Now the decompressor must only add distance to the current buffer index (since distance is negative, the index goes backwards) and copy length bytes from there to the current index:

WHILE length > 0
   buffer[index] = buffer[index+distance]
   index = index + 1
   length = length - 1
END WHILE

Please refer to the UNLZEXE source code for further information.

SoftDisk Library Approach

This is used as the first form of compression in the Softdisk Library Format. Flags are 1-byte long and divide the datastream into segments of eight 'values' which can be either literals or codewords. Codewords are 2 bytes long, literals 1 byte. (Therefore there will be a flag byte every 8 to 16 bytes of data.) The value of each bit (In little endian) indicates whether a value will be a literal (1) or codeword (0) Thus a value of 199 (11000111 in binary) indicates three codewords, three literals and two codewords in that order. (Total of 13 bytes.)

Literals are sequences that have never been seen in the datastream before, they cannot be compressed and are thus the same in the compressed and decompressed datastreams. (If the data is text they become quite obvious.) Any string less than 3 bytes long that has not been read before or cannot be pointed to (See below) will be stored as literals.

Codewords are reference to data that has already been read. They are two bytes long, with the first 12 bits giving the location to read data from and the last 4 bits giving the length of data to read.

The lower nybble (4 bits) of the second codeword byte holds the length of repeat data to read minus three. (This makes sense, the shortest sequence it makes sense to code is three bytes which can be given the value 0.) It will be immediately apparent that the maximum length of repeated data that can be stored as a codeword is 18 bytes.

The high nybble of the second byte is multiplied by 16 then added to the first byte to give the location of the data to read in the 'sliding window' minus 19. (This is due to the way the decompression is set up in memory.)
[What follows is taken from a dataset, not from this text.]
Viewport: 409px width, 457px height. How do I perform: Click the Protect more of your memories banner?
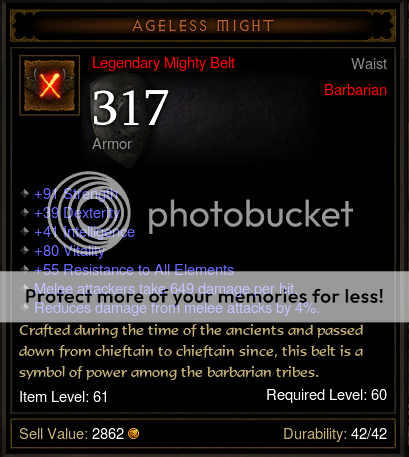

It will be immediately obvious that the codewords can encode values between +-2048, or about 2KB. If the decompressed data is less than 2KB in size then zero is the start of the data, if it is larger than it is 2048 bytes from the data end.

It will be noted that it is probable that the compressed datastream will not be perfectly divisible by flag bytes. In this case the unused bits are set to 0. The decompressor stops when the decompressed data size is equal to the value given in the chunk header. (If it runs out of data it will abort.)

As a simple example the sentence 'I am Sam. Sam I am!' will be compressed to:

FF				Flag byte, 8 literals follow
49 20 61 6D 20 53 61 6D	'I am Sam' as literals
2B				Flag byte, 2L, P, L, P, L 2Blanks ($2B = 43 = 00101011)
2E 20				' .' as literals
F2 F0				codeword, read 0 + 3 = 3 bytes from $FF2, or -14 + 19 = 5 in the data. This is 'Sam'
20				' ' as literal
ED F1				codeword, read 1 + 3 = 4 bytes from $FED or -19 + 19 = 1 in the data. This is 'I am'
21				'!' as literal

Other LZW article pages

These pages detail specific LZW algorithms used by certain games:

Source code

Some example code is available in various languages showing how to decompress (and in some cases compress) files using the Keen's LZW algorithm in its various implementations.

Keen 1-3 Implementation

These segments of code work with the Keen 1-3 implementation only and will not for example decompress LZEXE compressed executables.

QuickBasic

DECLARE FUNCTION READBITS% (FILE AS INTEGER, NUMBITS AS INTEGER)
DECLARE SUB LZWDECOMPRESS (INNAME AS STRING, OUTNAME AS STRING)
DECLARE SUB LZWOUTPUT (FILE AS INTEGER, DIC AS INTEGER, CHAR AS INTEGER)
'
' KEEN1 Compatible LZW Decompressor (Lempel-Ziv-Welch)
' - by Napalm with thanks to Adurdin's work on ModKeen
'
' This source is Public Domain
'
'

' Allocate dictionary
DIM LZDIC(0 TO 4095) AS INTEGER
DIM LZCHR(0 TO 4095) AS INTEGER

' Test Function
LZWDECOMPRESS "EGALATCH.CK1", "EGALATCH.DAT"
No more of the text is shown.